> [ФРАГМЕНТ НАБОРА ДАННЫХ]
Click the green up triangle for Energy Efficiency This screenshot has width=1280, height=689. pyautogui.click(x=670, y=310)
==
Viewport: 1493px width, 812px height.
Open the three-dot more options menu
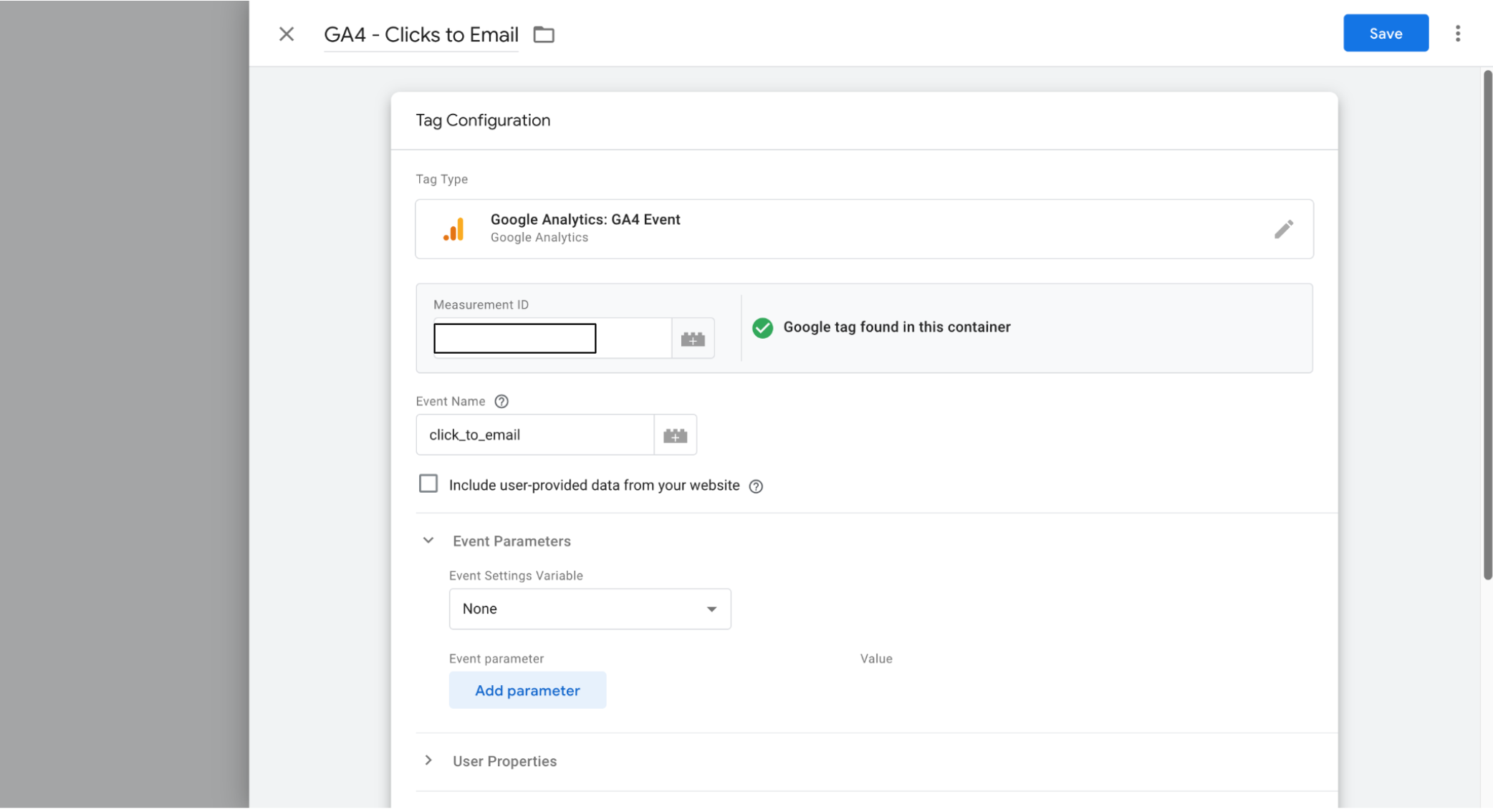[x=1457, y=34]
...
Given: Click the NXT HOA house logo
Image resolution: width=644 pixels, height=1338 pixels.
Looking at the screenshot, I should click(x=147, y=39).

> [УСЛОВИЕ ЗАДАЧИ] Перепечатайте без изменений строки записей от строки с «Given: Click the NXT HOA house logo» до строки с «Looking at the», включая обе.

> [ПИСЬМЕННЫЙ ОТВЕТ]
Given: Click the NXT HOA house logo
Image resolution: width=644 pixels, height=1338 pixels.
Looking at the screenshot, I should click(x=147, y=39).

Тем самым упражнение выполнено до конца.